### Required action
Give the number of lines in the data below that contain "will", with no other words.

### Data to examine

+ + +

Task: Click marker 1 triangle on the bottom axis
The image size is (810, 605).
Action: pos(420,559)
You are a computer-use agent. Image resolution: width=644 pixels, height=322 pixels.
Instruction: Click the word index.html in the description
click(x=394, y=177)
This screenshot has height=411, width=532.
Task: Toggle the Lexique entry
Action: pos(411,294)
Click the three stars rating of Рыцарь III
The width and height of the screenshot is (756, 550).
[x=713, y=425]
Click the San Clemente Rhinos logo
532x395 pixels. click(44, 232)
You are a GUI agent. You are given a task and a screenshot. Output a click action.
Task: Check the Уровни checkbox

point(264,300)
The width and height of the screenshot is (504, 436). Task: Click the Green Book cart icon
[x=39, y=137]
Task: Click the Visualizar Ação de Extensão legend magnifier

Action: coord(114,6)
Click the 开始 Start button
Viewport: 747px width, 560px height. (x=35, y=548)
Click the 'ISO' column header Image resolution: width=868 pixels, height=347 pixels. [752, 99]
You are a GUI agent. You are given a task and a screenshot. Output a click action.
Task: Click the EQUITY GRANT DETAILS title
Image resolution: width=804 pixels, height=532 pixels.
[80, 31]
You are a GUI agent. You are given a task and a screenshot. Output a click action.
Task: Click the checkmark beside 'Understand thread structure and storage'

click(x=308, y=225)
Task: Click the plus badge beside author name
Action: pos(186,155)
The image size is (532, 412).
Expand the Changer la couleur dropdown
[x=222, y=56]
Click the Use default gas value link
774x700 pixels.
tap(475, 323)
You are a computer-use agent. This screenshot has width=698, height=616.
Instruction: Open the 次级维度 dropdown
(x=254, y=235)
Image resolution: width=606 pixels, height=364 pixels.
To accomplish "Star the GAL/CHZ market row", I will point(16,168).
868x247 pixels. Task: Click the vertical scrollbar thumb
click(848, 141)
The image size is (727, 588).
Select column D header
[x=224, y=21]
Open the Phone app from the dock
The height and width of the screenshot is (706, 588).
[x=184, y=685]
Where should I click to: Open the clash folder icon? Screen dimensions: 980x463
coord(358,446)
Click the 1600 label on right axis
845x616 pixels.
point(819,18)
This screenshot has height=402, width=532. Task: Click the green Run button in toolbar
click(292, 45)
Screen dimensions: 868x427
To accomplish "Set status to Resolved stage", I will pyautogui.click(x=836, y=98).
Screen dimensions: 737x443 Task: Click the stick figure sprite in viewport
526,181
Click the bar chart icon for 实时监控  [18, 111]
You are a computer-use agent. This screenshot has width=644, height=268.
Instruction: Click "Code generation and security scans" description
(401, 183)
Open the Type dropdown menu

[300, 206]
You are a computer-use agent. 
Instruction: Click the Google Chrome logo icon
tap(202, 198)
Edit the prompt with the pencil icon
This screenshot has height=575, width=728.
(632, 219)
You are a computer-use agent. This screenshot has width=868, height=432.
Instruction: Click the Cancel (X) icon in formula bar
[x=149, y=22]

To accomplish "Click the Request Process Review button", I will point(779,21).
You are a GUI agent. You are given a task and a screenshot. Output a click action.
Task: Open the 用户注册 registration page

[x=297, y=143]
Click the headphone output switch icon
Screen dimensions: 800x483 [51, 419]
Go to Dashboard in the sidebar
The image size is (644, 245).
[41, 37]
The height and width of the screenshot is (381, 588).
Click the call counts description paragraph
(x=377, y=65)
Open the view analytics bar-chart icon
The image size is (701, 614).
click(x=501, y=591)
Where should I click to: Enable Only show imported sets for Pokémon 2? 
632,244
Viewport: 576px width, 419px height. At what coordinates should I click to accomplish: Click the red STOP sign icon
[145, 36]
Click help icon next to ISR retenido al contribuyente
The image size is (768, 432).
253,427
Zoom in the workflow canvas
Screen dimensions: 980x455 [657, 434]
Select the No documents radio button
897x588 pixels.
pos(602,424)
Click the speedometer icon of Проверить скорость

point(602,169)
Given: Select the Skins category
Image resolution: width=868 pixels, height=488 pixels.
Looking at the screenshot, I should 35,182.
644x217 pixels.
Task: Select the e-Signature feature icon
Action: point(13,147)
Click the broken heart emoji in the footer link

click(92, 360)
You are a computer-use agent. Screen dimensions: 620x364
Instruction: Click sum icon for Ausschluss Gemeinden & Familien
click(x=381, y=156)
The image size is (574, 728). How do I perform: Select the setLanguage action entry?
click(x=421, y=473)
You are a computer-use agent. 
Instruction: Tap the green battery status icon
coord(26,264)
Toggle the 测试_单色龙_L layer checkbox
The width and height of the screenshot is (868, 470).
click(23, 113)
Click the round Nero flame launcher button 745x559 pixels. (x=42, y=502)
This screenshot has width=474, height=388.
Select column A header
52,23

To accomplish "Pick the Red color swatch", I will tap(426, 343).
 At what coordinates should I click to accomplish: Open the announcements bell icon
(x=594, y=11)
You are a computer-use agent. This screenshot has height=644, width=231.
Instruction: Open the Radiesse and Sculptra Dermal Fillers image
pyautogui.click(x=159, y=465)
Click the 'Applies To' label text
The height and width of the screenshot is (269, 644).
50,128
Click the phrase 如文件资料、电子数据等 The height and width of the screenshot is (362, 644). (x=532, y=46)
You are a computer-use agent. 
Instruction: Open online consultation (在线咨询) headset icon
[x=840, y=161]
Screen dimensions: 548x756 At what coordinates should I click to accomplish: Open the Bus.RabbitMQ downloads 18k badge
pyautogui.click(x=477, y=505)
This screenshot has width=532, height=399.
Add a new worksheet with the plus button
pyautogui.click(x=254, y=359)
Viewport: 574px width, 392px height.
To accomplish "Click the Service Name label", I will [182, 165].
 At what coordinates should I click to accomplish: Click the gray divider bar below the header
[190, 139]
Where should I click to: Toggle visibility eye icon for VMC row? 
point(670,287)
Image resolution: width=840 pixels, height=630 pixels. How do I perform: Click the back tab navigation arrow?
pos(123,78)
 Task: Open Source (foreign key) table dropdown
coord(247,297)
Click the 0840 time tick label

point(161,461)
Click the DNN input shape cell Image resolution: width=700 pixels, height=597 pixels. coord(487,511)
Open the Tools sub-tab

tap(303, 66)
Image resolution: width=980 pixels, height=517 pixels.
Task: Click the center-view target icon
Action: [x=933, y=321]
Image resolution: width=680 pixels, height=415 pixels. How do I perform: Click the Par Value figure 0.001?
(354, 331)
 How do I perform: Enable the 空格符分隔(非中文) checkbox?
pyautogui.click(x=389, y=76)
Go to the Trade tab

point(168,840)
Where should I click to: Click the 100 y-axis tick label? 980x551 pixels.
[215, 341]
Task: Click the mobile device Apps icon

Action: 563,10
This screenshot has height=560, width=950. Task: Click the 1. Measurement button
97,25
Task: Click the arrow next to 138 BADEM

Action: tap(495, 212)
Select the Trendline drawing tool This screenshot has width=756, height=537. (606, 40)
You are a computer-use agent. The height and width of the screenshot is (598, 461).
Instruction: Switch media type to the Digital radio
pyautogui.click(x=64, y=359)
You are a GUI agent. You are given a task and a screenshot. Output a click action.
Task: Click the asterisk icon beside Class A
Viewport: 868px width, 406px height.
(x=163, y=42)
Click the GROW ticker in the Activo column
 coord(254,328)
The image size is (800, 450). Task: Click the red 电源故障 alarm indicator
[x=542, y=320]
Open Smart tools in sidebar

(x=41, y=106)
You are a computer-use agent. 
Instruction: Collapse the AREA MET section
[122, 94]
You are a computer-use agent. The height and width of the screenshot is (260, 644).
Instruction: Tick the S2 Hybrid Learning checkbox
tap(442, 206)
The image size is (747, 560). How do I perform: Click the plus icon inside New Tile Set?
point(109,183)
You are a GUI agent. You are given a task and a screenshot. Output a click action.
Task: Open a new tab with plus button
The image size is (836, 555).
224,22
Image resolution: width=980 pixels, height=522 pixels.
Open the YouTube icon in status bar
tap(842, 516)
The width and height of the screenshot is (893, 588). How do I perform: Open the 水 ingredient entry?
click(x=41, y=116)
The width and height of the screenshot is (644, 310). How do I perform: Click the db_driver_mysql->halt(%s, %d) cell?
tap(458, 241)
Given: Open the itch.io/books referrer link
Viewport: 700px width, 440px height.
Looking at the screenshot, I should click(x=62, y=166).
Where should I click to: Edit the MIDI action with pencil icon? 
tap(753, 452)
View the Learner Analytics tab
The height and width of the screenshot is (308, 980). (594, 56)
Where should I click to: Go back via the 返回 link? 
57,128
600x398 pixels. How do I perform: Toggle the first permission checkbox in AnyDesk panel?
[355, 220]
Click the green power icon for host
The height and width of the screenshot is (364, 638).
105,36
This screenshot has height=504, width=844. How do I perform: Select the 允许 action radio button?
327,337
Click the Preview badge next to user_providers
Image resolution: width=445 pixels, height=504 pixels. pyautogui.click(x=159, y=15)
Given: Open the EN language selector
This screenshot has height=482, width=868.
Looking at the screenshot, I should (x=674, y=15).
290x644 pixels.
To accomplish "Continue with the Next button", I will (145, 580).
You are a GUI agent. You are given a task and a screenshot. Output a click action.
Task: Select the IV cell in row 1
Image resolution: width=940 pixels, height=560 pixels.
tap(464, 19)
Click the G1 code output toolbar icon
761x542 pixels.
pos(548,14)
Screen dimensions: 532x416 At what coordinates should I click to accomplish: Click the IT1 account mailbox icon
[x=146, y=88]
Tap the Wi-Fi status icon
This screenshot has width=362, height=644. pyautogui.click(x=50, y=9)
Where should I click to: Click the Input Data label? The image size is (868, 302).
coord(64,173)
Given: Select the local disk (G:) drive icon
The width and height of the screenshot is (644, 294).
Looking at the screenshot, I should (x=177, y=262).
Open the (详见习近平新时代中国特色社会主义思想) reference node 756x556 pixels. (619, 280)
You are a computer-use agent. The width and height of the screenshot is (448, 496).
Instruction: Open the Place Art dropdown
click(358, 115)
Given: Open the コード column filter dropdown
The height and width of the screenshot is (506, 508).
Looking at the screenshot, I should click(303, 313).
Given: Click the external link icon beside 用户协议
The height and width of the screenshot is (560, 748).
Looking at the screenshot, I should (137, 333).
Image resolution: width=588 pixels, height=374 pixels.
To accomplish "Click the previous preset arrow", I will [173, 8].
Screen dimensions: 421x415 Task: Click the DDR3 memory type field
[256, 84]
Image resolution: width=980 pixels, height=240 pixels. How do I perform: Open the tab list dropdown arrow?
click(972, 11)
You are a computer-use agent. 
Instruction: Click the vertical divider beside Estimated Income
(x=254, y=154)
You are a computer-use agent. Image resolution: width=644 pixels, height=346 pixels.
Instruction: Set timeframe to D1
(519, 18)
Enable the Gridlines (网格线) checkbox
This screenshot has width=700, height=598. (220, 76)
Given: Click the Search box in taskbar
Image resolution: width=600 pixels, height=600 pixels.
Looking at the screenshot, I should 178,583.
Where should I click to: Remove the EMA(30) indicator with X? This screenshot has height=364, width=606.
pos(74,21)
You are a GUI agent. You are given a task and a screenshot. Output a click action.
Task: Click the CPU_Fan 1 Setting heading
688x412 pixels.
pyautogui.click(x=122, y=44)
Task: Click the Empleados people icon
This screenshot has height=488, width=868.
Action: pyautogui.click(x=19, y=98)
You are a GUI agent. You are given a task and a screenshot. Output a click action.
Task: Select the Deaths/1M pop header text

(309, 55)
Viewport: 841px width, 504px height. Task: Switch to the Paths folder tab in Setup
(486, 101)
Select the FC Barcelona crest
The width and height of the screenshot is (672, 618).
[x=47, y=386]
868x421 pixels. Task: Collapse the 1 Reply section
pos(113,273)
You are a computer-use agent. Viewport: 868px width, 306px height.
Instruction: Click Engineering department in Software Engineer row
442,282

+ + +

### Task result
7